- Problem details -
In the records below, count every line that contains the word "Focus" and report only the total.

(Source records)
_____
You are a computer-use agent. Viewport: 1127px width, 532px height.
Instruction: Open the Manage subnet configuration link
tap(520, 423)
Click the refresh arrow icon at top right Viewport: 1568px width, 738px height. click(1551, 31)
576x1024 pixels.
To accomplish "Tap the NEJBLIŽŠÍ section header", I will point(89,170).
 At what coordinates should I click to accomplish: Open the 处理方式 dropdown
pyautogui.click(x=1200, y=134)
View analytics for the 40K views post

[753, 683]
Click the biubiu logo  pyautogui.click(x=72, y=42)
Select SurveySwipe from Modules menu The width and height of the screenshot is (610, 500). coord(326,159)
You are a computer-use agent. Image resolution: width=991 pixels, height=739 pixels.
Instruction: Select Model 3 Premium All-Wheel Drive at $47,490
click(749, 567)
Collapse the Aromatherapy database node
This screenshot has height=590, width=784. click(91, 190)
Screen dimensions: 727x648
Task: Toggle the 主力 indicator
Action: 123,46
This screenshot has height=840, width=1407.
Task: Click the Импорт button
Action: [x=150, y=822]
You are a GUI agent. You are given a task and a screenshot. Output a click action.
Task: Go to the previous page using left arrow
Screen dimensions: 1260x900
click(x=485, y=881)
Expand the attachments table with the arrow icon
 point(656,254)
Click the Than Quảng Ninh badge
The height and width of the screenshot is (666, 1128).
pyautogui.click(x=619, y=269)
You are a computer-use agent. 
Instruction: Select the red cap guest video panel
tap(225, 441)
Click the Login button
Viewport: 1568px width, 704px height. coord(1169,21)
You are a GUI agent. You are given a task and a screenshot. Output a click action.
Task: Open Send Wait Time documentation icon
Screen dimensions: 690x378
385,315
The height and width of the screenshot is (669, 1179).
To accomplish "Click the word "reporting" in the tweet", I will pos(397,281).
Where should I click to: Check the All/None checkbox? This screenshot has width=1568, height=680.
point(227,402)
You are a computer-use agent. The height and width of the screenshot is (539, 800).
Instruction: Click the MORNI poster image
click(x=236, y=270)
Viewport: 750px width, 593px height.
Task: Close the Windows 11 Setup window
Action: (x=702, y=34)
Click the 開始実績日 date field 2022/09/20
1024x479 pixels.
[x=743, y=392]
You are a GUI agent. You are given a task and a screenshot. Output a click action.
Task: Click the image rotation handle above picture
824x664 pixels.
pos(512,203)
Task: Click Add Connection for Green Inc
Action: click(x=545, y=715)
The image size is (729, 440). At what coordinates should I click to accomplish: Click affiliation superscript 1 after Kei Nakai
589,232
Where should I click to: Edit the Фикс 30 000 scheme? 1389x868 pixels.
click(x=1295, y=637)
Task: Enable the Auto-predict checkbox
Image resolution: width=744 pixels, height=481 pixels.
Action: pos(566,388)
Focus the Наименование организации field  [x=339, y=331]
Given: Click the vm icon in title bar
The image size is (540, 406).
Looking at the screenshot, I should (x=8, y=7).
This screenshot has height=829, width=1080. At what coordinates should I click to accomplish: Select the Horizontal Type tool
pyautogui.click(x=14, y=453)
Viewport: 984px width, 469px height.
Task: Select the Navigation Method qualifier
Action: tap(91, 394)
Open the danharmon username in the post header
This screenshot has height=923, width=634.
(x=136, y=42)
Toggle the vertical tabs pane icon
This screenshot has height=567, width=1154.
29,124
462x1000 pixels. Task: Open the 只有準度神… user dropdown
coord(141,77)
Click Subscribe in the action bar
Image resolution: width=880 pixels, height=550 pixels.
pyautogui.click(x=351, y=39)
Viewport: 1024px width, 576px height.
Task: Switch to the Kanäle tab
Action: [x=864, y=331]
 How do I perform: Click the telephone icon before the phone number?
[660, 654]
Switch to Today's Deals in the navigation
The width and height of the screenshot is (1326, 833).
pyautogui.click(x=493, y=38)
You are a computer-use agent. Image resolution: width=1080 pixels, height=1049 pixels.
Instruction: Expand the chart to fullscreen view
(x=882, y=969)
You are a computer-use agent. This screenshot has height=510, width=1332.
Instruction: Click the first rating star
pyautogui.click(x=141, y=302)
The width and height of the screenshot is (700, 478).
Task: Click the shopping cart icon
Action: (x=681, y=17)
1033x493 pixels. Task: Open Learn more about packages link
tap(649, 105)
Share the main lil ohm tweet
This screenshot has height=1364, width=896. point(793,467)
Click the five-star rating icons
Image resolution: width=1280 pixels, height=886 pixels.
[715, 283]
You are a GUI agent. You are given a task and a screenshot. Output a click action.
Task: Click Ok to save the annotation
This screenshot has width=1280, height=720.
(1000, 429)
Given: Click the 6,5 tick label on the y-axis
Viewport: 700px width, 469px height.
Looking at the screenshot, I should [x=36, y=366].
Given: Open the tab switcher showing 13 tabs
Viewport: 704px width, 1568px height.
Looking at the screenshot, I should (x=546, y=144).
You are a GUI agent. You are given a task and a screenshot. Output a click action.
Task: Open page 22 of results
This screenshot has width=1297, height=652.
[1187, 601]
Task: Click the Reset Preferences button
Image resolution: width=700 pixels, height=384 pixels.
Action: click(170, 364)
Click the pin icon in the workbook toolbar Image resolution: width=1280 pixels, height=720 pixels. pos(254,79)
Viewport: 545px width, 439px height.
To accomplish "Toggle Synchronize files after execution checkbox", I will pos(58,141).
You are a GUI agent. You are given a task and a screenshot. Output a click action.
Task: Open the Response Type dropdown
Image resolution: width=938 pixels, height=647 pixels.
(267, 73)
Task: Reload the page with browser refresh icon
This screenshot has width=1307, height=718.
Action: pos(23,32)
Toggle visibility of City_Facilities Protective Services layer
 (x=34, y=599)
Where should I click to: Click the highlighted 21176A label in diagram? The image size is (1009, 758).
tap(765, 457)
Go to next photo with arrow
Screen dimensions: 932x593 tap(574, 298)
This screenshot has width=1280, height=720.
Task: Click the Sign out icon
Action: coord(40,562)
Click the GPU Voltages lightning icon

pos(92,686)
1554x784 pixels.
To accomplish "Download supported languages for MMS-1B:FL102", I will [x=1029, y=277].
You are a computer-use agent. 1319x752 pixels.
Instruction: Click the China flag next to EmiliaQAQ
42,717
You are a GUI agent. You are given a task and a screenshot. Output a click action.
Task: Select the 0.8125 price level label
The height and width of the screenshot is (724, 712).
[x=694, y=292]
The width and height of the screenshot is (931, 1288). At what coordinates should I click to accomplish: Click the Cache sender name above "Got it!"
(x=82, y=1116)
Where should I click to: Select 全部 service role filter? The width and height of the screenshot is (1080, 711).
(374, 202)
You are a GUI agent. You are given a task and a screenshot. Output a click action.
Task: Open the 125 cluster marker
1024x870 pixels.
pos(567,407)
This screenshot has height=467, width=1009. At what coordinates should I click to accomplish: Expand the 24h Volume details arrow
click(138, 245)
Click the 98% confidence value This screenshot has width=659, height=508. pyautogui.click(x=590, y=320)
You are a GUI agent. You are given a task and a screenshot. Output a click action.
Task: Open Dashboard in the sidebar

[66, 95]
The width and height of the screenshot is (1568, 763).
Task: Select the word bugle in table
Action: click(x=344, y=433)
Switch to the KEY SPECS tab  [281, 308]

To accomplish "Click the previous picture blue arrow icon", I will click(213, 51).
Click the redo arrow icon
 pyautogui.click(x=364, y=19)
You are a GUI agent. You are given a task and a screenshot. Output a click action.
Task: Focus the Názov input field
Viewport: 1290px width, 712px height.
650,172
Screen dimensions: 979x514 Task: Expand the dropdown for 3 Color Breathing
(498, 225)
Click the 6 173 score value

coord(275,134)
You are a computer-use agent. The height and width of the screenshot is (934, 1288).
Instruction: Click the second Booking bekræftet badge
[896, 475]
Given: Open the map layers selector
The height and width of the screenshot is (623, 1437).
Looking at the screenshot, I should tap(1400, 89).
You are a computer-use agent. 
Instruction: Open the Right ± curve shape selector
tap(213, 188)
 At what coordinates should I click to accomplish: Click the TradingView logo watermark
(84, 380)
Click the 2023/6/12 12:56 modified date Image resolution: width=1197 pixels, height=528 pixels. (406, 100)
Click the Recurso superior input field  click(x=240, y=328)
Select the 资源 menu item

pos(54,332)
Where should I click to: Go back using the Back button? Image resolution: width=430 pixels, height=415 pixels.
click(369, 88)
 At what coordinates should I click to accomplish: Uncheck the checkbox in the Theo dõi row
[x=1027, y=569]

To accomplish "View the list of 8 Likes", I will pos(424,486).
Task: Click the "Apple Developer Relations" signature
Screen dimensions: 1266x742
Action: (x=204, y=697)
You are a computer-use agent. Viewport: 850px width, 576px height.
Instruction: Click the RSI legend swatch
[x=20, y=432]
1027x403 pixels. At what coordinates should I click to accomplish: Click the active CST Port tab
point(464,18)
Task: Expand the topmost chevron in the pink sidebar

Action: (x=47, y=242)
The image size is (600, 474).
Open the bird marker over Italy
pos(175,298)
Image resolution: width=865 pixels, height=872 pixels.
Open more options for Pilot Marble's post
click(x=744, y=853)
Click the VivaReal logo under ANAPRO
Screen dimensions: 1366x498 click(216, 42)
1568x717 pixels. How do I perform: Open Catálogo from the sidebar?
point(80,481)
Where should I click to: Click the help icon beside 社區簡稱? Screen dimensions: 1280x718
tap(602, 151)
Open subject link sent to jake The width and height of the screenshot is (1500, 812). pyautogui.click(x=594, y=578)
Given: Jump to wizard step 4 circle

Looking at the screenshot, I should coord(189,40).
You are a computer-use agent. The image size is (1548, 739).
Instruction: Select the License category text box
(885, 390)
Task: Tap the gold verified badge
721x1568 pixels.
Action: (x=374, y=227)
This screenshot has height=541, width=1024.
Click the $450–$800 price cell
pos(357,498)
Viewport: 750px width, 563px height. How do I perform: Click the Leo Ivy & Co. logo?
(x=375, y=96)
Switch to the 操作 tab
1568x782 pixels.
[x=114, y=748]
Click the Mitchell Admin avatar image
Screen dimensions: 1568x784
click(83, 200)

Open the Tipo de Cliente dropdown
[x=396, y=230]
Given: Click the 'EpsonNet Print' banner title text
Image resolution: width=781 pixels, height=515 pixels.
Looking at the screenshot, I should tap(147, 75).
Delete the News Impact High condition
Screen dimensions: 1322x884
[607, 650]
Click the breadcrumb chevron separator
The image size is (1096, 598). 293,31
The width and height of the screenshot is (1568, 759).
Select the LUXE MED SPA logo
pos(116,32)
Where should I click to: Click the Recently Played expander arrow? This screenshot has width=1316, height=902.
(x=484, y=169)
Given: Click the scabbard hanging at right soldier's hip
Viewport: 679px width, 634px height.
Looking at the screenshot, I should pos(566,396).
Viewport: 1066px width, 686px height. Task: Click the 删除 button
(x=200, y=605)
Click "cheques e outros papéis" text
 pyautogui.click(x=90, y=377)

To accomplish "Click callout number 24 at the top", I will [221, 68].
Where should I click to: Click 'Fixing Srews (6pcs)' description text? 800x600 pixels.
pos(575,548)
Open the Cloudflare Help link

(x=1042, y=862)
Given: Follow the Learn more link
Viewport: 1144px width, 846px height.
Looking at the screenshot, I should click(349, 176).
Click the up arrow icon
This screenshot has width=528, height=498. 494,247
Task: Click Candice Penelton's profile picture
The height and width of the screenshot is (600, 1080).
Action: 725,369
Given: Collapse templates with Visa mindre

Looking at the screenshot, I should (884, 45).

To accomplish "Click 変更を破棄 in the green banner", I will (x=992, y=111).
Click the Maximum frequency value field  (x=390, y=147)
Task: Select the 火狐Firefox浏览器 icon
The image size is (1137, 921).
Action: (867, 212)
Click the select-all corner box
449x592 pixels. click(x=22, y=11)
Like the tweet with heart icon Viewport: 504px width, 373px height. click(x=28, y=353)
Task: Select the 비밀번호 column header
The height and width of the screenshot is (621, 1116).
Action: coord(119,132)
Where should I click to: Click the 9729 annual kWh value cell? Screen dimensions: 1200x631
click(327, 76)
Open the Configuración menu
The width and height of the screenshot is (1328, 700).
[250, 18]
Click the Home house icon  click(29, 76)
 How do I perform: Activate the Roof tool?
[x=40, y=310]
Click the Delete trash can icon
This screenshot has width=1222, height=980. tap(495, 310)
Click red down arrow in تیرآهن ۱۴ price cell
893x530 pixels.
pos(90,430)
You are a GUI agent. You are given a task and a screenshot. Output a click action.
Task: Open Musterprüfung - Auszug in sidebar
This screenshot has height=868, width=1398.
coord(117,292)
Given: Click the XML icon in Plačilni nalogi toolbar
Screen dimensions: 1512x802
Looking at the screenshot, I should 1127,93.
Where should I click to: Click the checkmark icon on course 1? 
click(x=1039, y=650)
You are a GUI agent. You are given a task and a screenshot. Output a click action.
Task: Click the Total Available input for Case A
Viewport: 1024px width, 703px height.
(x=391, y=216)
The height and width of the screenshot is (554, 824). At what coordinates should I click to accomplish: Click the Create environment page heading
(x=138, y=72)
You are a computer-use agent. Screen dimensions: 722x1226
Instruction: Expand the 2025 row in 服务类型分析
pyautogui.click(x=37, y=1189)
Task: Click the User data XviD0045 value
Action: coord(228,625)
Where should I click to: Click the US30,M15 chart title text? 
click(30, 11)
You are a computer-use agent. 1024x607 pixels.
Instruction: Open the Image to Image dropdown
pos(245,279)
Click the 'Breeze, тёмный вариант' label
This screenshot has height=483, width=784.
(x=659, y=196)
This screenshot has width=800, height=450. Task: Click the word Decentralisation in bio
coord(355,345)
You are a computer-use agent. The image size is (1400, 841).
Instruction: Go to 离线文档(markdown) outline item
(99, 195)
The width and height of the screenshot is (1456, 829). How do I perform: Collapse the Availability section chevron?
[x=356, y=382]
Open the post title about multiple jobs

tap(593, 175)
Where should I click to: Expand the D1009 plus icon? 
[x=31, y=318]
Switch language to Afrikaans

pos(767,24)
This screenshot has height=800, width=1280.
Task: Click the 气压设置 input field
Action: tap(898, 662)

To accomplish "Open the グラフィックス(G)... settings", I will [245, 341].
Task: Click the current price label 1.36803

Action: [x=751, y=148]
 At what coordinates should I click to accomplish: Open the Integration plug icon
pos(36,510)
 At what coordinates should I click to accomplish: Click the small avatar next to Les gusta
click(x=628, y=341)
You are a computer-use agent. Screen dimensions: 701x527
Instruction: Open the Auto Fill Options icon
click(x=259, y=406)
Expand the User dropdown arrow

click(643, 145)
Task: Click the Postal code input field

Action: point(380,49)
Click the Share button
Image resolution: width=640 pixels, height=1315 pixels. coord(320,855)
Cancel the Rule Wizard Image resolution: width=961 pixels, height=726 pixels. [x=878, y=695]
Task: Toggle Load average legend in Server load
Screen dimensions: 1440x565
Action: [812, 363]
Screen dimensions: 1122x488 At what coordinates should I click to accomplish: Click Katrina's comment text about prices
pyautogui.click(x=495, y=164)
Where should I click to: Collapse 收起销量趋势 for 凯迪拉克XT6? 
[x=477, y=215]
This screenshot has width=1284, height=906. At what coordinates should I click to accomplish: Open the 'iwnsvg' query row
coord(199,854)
_____
- Answer for the task -
2